Saved entries

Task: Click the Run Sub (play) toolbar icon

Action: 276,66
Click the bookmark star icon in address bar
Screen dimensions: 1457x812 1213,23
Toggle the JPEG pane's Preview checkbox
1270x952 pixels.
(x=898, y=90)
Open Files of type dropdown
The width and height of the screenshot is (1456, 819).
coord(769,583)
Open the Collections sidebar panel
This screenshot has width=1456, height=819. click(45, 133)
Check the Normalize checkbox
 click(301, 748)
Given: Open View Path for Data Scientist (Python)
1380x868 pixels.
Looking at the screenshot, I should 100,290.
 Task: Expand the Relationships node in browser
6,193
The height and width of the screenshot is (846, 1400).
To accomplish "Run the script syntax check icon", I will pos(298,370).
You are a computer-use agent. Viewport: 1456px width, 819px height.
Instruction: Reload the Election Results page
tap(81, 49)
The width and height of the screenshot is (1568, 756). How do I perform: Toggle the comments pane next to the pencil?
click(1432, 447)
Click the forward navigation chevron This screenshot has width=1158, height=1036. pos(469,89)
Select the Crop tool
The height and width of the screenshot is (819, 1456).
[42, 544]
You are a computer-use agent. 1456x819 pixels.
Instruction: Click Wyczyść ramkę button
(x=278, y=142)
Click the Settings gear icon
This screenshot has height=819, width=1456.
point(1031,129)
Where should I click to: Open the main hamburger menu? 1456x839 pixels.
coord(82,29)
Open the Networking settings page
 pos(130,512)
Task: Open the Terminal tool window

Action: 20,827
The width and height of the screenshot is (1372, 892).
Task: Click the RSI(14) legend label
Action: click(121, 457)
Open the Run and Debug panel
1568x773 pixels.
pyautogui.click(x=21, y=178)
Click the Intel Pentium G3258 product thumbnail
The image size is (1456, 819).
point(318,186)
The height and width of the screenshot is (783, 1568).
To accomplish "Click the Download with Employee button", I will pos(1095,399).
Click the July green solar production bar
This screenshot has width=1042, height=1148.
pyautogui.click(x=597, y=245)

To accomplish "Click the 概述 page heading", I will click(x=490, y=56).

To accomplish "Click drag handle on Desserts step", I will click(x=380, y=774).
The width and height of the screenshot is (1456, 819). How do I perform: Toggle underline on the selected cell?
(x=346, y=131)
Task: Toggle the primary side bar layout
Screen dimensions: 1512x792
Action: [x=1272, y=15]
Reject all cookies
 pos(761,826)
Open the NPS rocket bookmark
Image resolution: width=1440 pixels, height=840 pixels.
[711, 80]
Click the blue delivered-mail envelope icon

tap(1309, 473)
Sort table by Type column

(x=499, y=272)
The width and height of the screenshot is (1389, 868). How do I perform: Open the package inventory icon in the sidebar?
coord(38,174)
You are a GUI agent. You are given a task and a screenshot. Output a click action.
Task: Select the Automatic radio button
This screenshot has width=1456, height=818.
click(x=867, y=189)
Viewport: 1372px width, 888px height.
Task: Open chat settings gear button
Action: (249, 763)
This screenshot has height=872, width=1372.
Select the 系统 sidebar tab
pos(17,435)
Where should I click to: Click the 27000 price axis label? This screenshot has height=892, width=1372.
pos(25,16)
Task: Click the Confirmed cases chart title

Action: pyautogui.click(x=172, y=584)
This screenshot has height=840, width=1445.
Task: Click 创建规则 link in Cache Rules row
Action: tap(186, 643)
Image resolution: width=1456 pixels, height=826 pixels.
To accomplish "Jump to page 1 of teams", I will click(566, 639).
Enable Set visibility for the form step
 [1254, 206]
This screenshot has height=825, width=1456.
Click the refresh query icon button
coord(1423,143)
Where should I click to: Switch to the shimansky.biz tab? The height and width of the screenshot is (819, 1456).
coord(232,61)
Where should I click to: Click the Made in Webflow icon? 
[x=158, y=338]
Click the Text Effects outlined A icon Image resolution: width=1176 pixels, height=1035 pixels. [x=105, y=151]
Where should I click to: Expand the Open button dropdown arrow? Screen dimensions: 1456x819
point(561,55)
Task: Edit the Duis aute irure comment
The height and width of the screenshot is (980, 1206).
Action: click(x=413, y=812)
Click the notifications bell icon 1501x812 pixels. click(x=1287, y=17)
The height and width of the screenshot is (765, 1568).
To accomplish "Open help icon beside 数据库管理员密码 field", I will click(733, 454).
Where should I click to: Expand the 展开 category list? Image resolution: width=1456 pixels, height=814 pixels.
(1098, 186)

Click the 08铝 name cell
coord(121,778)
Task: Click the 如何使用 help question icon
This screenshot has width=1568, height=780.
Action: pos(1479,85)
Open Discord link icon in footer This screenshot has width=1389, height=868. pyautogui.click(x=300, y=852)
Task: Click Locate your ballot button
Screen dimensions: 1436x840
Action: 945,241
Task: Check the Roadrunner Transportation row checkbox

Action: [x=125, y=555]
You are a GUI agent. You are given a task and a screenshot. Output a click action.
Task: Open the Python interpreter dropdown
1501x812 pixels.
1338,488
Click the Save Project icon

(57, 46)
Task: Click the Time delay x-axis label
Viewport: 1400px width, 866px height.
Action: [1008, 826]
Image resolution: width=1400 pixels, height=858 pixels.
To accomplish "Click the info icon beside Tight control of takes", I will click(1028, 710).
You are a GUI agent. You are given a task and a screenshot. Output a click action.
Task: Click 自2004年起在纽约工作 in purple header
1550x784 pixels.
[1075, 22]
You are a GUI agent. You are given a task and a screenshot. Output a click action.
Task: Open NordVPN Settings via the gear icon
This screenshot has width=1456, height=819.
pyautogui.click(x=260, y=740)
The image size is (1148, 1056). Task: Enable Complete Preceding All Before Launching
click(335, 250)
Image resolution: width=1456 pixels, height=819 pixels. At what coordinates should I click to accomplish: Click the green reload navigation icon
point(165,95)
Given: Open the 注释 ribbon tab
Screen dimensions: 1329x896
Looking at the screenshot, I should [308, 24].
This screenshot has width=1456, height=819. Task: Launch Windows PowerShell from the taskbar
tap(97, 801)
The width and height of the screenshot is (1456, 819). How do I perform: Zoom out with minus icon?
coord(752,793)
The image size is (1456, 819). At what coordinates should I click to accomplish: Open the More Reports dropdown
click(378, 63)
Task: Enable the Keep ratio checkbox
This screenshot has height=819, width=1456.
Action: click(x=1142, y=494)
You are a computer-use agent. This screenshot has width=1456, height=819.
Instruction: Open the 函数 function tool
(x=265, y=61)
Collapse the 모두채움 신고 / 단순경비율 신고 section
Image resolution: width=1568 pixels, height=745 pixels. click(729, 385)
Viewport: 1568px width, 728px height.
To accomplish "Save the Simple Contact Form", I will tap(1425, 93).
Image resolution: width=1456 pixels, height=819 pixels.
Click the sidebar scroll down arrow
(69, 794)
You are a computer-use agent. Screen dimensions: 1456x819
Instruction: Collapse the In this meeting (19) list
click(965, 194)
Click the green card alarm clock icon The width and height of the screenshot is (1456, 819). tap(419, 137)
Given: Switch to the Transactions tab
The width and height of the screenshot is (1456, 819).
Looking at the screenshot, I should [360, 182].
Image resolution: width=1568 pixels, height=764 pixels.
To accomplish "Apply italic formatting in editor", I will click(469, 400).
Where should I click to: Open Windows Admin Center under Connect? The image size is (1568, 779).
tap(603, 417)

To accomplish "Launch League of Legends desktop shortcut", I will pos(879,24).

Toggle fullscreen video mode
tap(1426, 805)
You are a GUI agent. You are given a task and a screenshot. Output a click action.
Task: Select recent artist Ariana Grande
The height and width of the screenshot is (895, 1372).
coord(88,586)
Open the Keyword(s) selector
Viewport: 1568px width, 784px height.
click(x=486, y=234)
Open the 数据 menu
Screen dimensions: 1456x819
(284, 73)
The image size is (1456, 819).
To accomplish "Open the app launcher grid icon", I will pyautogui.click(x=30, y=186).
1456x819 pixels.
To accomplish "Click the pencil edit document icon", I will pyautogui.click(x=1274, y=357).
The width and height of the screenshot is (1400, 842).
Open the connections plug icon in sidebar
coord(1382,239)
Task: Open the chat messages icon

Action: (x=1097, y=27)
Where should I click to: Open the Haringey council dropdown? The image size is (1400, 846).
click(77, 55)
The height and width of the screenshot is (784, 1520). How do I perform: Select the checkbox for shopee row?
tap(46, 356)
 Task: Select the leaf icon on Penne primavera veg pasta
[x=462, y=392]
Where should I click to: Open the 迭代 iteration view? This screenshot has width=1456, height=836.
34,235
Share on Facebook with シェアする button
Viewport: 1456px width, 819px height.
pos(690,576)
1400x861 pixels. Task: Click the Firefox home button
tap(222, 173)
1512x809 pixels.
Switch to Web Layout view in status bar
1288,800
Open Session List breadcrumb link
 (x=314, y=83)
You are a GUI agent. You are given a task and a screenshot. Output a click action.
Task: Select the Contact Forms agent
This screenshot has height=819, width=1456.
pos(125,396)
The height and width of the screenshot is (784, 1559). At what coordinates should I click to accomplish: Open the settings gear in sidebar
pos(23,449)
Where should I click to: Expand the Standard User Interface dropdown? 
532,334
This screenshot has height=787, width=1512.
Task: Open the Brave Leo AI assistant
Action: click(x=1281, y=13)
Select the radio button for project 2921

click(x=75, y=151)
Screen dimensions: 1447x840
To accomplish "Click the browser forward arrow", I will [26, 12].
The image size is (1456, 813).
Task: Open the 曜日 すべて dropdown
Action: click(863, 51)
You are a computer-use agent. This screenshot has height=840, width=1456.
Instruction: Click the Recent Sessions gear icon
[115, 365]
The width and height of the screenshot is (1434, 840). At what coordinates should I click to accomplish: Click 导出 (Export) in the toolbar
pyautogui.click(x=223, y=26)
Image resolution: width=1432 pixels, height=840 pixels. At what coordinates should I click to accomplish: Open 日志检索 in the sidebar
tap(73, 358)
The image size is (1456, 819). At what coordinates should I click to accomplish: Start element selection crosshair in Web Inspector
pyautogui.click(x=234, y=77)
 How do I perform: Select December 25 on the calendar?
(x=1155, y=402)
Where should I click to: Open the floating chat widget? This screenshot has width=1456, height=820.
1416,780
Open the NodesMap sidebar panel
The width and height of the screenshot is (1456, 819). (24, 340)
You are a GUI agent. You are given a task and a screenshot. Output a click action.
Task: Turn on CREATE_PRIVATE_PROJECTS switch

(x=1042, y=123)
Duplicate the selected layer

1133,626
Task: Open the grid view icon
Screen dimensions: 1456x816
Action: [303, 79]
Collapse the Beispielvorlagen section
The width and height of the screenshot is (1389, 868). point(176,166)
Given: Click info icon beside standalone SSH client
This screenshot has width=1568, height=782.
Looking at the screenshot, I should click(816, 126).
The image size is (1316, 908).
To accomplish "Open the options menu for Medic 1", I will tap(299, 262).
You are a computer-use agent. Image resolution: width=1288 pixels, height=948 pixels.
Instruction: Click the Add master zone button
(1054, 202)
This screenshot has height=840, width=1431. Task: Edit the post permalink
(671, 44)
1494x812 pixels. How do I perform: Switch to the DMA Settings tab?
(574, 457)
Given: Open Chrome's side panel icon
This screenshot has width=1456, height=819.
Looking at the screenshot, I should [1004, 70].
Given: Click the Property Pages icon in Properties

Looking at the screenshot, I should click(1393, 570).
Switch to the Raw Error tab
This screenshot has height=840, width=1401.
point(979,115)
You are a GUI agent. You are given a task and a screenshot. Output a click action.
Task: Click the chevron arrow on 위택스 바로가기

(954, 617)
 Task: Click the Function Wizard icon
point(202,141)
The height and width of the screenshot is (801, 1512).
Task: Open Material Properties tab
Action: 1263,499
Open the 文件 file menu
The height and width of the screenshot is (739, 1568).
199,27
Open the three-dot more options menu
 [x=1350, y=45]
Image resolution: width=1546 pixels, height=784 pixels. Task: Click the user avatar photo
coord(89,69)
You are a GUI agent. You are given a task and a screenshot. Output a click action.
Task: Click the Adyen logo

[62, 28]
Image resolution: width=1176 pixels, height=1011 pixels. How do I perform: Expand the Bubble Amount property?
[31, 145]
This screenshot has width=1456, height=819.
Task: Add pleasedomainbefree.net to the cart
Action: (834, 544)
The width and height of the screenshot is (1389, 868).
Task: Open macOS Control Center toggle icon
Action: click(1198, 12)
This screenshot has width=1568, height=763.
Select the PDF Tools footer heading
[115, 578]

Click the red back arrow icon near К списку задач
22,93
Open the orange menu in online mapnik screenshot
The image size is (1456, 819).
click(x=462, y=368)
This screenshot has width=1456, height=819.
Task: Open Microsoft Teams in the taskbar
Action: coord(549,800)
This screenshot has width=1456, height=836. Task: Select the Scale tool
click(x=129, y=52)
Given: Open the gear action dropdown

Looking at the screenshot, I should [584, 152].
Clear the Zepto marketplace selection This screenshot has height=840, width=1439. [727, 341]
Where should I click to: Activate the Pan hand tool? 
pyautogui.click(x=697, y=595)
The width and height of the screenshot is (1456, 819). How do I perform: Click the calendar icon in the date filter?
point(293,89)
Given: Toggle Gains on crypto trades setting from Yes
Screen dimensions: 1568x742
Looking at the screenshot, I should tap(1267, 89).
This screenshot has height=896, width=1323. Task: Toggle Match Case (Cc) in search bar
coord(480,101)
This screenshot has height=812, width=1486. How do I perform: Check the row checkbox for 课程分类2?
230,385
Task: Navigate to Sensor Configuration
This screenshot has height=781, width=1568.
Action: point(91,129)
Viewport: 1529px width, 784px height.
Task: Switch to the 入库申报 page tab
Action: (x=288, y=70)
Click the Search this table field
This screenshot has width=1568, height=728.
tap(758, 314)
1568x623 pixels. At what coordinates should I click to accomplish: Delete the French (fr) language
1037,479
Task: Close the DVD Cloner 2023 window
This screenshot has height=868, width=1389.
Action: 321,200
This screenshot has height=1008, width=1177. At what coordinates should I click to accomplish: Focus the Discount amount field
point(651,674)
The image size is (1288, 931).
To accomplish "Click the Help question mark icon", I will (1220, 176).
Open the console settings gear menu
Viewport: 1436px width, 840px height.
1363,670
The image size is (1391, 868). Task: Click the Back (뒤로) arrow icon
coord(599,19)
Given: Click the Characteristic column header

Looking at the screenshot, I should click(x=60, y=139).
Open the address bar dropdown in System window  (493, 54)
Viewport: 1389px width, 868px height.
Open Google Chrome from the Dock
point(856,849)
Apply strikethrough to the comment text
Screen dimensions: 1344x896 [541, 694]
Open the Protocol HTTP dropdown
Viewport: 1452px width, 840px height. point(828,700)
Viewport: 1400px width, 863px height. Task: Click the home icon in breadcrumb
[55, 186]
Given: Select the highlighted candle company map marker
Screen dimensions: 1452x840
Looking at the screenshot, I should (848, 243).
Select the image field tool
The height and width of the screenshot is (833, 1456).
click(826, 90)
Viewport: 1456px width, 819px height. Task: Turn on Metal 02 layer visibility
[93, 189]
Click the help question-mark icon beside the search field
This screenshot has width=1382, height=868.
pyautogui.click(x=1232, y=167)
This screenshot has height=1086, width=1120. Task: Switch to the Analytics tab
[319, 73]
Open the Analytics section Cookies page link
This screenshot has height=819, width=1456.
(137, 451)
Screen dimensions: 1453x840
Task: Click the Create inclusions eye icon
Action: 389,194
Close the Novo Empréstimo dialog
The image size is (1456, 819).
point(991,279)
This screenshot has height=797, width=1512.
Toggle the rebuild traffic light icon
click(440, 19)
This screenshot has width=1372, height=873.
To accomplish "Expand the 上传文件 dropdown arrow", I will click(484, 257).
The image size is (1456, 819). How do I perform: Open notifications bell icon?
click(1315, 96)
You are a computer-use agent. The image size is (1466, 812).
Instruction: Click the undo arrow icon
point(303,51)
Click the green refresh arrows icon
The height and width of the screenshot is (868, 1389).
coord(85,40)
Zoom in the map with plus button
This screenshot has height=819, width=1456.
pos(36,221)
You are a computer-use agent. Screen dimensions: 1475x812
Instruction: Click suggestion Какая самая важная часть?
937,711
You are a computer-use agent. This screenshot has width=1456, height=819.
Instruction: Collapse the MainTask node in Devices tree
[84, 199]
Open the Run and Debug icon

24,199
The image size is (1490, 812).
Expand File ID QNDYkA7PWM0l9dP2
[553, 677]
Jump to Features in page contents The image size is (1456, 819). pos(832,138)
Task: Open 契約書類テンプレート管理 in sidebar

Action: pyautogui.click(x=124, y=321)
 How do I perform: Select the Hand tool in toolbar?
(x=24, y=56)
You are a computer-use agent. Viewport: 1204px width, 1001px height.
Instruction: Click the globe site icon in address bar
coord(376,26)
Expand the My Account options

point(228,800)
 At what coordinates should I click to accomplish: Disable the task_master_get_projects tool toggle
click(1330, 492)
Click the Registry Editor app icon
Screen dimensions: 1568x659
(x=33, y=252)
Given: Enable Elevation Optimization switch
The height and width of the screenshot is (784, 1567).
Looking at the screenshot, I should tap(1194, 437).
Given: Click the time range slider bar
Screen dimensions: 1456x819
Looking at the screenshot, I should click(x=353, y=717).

Problem statement
Retrieve all lines from the data that contain the string "grid".

Solution to this exercise
To accomplish "Open the app launcher grid icon", I will pyautogui.click(x=30, y=186).
Task: Open the grid view icon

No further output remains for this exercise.